TEKS PILIHAN ▸
IMBC – JAKARTA – Presiden Amerika Serikat Donald Trump mengulangi kembali ancaman yang dilontarkannya saat kampanye pilpres lalu untuk mengenakan tarif 100 persen kepada negara-negara anggota BRICS jika mereka menerbitkan mata uang baru pengganti dolar AS dalam transaksi perdagangan.
RI resmi sebagai anggota penuh BRICS per 6 Januari 2025 selain Brazil, Rusia, India, China dan Afrika Selatan sebagai pemrakarsa sesuai namanya (BRICS) dan Iran, Mesir, Etiopia, dan Uni Emirat Arab yang baru bergabung.
”Kami akan meminta komitmen dari negara-negara yang tampaknya bermusuhan ini untuk tidak membuat mata uang baru menggantikan dollar AS atau mereka akan menghadapi tarif 100 persen,” kata Trump di akun platform Truth Social, Kamis (30/1).
Tentu saja, suka atau tidak suka, jika Trump benar-benar melaksanakan ancamannya dan BRICS sampai membuat uang baru pengganti dolar AS atau disebut sebagai dedolarisasi bakal berdampak bagi Indonesia.
BPS mencatat, nilai ekspor Indonesia pada 2024 mencapai 264,7 miliar dolar AS, naik 2,39 persen dibandingkan 2023 di mana AS termasuk destinasi utama selain Jepang dan Tiongkok yang berkontribusi 43,5 persen atau hampir separuh dari total ekspor.

INFORMASI YANG DITAMPILKAN ▸
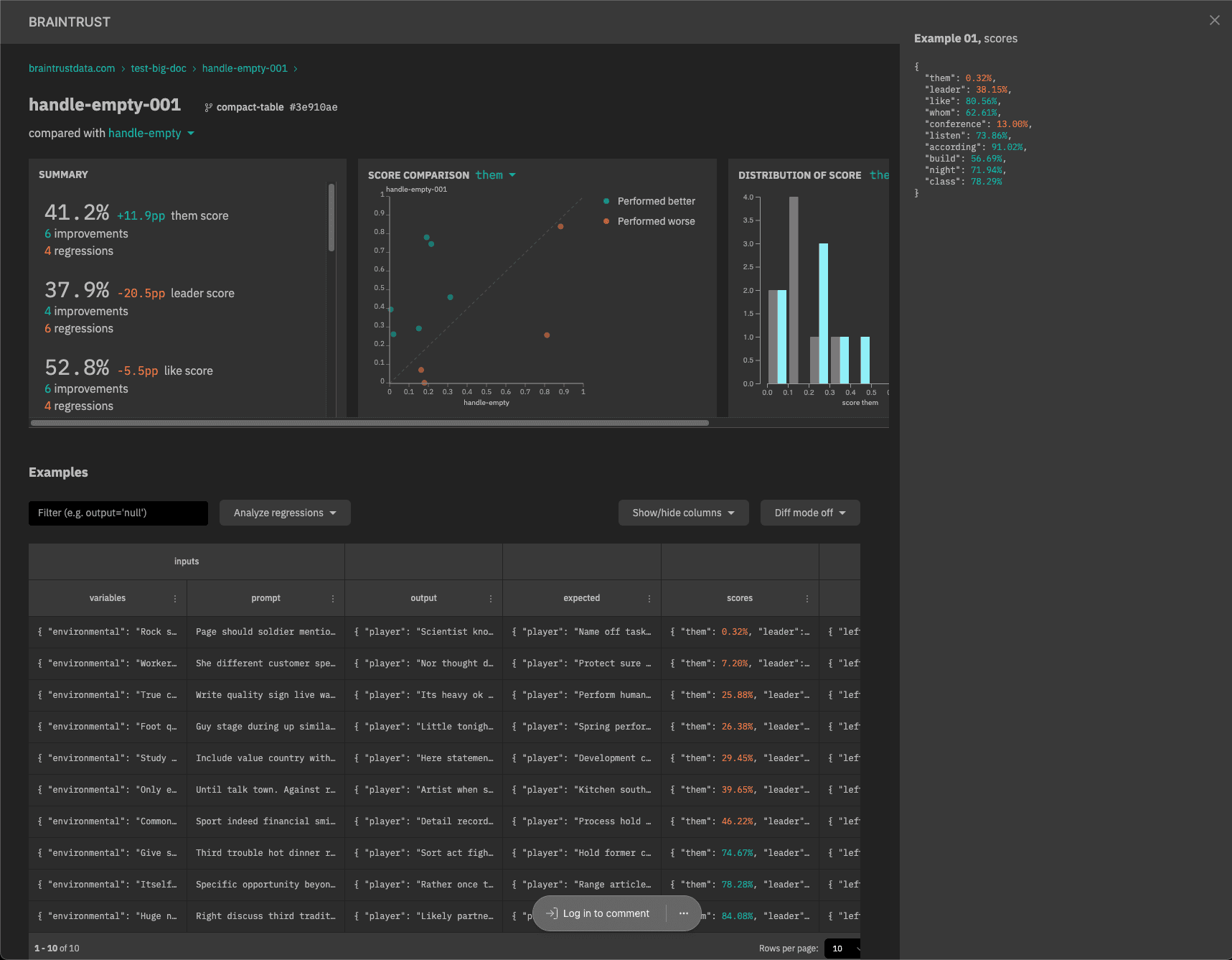1232x960 pixels.
Task: Click the three-dot more options button
Action: point(684,913)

YANG DIMINTA ▸
Ketik ulang seluruh teks pilihan di atas tanpa mengubah satu huruf pun.

JAWABAN ▸
IMBC – JAKARTA – Presiden Amerika Serikat Donald Trump mengulangi kembali ancaman yang dilontarkannya saat kampanye pilpres lalu untuk mengenakan tarif 100 persen kepada negara-negara anggota BRICS jika mereka menerbitkan mata uang baru pengganti dolar AS dalam transaksi perdagangan.
RI resmi sebagai anggota penuh BRICS per 6 Januari 2025 selain Brazil, Rusia, India, China dan Afrika Selatan sebagai pemrakarsa sesuai namanya (BRICS) dan Iran, Mesir, Etiopia, dan Uni Emirat Arab yang baru bergabung.
”Kami akan meminta komitmen dari negara-negara yang tampaknya bermusuhan ini untuk tidak membuat mata uang baru menggantikan dollar AS atau mereka akan menghadapi tarif 100 persen,” kata Trump di akun platform Truth Social, Kamis (30/1).
Tentu saja, suka atau tidak suka, jika Trump benar-benar melaksanakan ancamannya dan BRICS sampai membuat uang baru pengganti dolar AS atau disebut sebagai dedolarisasi bakal berdampak bagi Indonesia.
BPS mencatat, nilai ekspor Indonesia pada 2024 mencapai 264,7 miliar dolar AS, naik 2,39 persen dibandingkan 2023 di mana AS termasuk destinasi utama selain Jepang dan Tiongkok yang berkontribusi 43,5 persen atau hampir separuh dari total ekspor.